After a long legal and bureaucratic slog, Jacqueline Scott will be recognized by the federal government as a citizen of Canada, the country in which she was raised and considered home for her whole life.
Several provisions from last year’s reforms to Canada’s Citizenship Act will come into effect today, one of which grants citizenship to a group of “Lost Canadians”—people who were denied or stripped of citizenship because of a complicated set of laws that discriminated on the basis of gender, race and age.
Scott, 69, was born in England to a Canadian soldier and English mother, but because her parents were not married at the time and her birthday fell before 1947, when the Canadian Citizenship Act came into force, the Ministry of Citizenship and Immigration Canada (CIC) denied that she was a Canadian.
While Scott is happy that she no longer needs to argue that she is a citizen in the eyes of the law, the practical implications of the changes aren’t yet evident to her. CIC spokesperson Rémi Larivière noted that citizenship is "automatically extended to additional Lost Canadians as of today."
But there's a big catch: anyone who wants a certificate to prove their newfound citizenship — which would help them access pensions and apply for passports — still needs to apply from scratch to obtain it. The CIC website states that citizenship certificates could take five months to process.
Citizenship advocate Don Chapman said this was "unreasonable," given how long the Lost Canadians have been forced to wait already.
"So does 90-year-old war veteran Marcel Gelinas have to wait behind 250,000 people in the queue? It's like common sense has left the building. It's mean-spirited," he said.
"We want immediate certificate for citizenship. With Lost Canadian Donovan McGlaughlin, they swore him in within days, and gave him his citizenship papers right then and there. This is why we need a citizenship ombudsman....This is not a small problem. It's huge."
“We have some who are living in the country, but because they could not prove citizenship, the cannot get their medical benefits,” she said.
Many Lost Canadians only discovered that they were Lost Canadians when they tried to obtain passports or access health care and were informed that they didn’t qualify because they did not have proof of citizenship. Acquiring documentation requires that people apply to CIC for a citizenship certificate, something that Scott has done twice already and is reluctant to repeat.
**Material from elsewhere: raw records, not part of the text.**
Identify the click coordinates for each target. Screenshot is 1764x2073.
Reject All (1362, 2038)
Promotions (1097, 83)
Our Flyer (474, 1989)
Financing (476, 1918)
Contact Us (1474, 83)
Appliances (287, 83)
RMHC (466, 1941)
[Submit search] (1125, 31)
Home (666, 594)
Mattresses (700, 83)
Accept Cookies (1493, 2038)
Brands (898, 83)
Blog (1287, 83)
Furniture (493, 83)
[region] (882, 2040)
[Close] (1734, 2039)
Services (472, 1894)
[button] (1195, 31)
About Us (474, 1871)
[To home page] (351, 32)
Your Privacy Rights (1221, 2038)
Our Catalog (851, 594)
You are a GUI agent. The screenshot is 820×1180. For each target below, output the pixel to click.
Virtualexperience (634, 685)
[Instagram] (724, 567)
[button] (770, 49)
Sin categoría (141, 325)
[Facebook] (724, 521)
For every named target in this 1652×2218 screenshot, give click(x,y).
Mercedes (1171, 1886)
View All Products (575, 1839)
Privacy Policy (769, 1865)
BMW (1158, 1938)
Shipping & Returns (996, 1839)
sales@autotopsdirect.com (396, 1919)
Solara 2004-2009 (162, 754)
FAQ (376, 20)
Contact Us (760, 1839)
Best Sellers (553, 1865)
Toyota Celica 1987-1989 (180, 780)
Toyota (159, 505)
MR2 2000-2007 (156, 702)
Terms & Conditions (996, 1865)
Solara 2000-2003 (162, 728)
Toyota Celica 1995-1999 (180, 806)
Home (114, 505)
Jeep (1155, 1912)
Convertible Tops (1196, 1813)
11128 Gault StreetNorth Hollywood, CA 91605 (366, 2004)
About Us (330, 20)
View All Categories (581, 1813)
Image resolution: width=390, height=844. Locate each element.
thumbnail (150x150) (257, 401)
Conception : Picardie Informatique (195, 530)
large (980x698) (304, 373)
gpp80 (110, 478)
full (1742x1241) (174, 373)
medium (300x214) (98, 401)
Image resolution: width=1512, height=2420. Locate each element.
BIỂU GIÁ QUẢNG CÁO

“It took them two years to deny me [the last time],” said Scott. She doesn’t believe it’s fair that those who have already have been rejected by CIC must go through the application process again. The CIC website currently says that an application will take approximately five months to process.
Chapman said some Lost Canadians have waited months just to have their applications entered in the database. He said for Lost Canadians born before 1947, it was too long.
The prospect of an extra wait stings for Scott, who along with many others, has spent years doing tireless research and campaigning to dispute the ministry’s interpretation of the law and to pressure the government into clarifying the labyrinthine rules of who qualifies as a Canadian citizen.
The advocacy resulted in changes to the law in 2009, which granted citizenship to thousands, and these recent changes which closed some of the outstanding loopholes. CIC said it would not speculate as to how many Canadians the changes would effect.
“[The government] didn’t do this because they wanted to. It did it because we were forcing its hand,” said Chapman. "Why have these people been denied in the first place? It's because of factors like age, gender, and marital status. It's discrimination."
While the provisions for Lost Canadians has helped clarify citizenship for some, accompanying changes have given CIC expanded powers and justification for revoking the citizenship of Canadians and eliminated the right to appeal decisions on citizenship.
Dual nationals “who commit acts of terrorism or acts against Canadian interests” will be at risk of losing their citizenships. The Canadian Bar Association has said that this creates “levels of citizenship rights” that are “unfair and discriminatory.”
The British Columbia Civil Liberties Association referred to the changes as the implementation of “second class citizenship,” which is “likely unconstitutional.”